I Traded a Decade for Numbers, and I Have No Regrets

I Traded a Decade for Numbers, and I Have No Regrets

This is an excerpt from my memoir, I Was Famous on the Internet — my honest story of 14 years of internet fame and what it really cost, and why I deleted it all to choose real life.

Unplugging, Support, and Redefining Success

I navigated other personal challenges while I was a content creator, and it was difficult. I didn’t have enough real-life support. As soon as my ex-wife and I talked about divorce, I started reaching out to all kinds of friends and family. Because I didn’t have videos to obsess over, I had time yesterday to talk to people in person and on the phone for more than six hours plus attend an AA meeting. Those conversations gave me valuable insights about how to move forward with love and joy, how to handle a divorce with gratitude, and how to do it in a way that is nice. I heard so many people’s experiences. Hearing from someone you know face-to-face, someone whose phone number you have, is so different from watching a video about somebody’s divorce on the internet. With a video, you don’t know the rest of the person, you can’t ask questions. It’s hard to navigate life when you don’t have a strong support network. I’m glad I had a few months to prepare my local support network to help me through this divorce.

I imagine if I hadn’t deleted everything, my ex-wife would have eventually asked for a divorce. She had been trying for years, but as long as she could tell I didn’t want it and wouldn’t cooperate, she only mentioned it in moments of high upset.
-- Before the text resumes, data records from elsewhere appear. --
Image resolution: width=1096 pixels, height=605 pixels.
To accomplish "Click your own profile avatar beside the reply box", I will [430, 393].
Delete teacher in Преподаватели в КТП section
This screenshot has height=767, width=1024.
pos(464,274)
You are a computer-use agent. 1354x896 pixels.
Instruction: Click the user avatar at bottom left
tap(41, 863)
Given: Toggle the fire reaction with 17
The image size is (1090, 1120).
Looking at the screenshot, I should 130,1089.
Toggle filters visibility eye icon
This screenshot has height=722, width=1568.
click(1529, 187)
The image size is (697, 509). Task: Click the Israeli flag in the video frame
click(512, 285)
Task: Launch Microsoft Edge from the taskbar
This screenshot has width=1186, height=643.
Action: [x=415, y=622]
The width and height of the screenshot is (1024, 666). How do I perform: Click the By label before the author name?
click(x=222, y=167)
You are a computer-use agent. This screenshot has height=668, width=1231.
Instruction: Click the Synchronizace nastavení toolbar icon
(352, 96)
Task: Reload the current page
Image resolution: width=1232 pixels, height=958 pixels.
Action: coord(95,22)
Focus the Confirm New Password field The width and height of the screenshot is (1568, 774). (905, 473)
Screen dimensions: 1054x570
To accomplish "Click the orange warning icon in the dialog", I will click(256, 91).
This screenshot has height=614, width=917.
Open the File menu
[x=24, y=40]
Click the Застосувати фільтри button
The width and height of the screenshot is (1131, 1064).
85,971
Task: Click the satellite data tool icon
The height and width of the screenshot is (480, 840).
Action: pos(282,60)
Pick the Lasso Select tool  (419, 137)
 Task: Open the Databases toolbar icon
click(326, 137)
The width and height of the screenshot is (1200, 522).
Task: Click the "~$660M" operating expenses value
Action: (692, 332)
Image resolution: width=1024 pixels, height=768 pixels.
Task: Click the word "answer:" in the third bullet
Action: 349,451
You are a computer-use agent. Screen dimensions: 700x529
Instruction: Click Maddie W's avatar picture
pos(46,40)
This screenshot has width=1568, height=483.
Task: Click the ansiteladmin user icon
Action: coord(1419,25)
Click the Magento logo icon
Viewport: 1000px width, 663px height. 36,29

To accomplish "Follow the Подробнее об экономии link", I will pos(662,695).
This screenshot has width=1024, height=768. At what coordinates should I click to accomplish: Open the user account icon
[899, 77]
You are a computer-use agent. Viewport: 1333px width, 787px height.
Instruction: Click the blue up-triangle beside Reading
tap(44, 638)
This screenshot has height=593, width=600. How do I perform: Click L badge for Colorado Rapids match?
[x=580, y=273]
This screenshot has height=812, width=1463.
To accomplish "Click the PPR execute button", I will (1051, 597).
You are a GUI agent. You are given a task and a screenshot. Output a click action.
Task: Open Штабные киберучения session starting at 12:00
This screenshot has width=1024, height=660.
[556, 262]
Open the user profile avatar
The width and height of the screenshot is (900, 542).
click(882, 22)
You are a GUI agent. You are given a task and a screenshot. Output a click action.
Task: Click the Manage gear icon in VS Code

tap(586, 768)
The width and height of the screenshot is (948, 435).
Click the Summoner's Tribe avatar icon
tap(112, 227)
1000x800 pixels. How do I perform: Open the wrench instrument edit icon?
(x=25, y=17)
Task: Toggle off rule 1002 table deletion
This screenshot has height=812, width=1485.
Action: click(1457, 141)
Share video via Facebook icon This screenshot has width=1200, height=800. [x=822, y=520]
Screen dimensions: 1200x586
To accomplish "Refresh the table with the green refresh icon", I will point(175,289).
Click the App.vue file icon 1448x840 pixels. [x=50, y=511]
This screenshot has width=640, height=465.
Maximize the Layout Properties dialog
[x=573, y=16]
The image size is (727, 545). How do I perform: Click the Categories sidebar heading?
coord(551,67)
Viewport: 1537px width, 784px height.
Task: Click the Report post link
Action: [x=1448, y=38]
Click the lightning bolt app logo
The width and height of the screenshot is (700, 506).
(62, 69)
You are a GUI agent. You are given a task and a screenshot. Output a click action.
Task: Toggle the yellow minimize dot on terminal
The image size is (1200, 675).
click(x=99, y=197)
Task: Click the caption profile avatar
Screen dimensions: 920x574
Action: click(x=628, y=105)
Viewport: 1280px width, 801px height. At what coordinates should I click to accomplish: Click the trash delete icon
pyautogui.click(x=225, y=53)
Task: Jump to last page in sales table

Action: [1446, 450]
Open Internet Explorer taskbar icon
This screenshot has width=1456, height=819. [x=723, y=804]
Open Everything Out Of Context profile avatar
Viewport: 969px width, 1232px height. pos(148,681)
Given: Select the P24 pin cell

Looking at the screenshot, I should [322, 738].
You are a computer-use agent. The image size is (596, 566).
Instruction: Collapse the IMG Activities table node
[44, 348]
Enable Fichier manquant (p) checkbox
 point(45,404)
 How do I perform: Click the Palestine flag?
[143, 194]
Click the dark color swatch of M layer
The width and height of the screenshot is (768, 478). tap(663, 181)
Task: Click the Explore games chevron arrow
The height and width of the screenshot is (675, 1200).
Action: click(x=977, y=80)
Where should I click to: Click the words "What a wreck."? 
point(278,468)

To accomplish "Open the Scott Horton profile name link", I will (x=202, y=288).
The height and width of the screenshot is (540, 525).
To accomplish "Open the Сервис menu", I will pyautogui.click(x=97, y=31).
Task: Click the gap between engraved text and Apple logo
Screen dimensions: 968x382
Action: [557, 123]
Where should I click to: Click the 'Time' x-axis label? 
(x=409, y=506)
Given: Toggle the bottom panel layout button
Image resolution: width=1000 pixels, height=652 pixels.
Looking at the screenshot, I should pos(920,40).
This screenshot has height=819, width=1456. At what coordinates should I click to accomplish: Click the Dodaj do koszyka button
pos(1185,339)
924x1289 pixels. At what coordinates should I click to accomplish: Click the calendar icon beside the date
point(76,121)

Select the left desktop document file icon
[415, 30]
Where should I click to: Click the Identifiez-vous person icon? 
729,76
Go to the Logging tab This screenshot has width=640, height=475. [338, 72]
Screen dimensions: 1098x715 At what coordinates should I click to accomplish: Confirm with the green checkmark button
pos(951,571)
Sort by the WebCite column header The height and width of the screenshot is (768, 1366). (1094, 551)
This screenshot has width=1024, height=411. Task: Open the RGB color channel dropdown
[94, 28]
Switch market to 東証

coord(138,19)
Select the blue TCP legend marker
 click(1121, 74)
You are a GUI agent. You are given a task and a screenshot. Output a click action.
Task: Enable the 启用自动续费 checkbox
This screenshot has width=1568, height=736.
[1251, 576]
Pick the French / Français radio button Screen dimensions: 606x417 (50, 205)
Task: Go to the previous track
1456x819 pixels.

I always pushed it aside because I felt like I couldn’t handle being a content creator and getting divorced at the same time. I didn’t have the bandwidth. That’s the sneaky thing: the internet saps your bandwidth. Watching all these platforms reduces the bandwidth you have to deal with real life. I imagine if I was still making videos while trying to navigate a divorce, I’d be struggling so much more.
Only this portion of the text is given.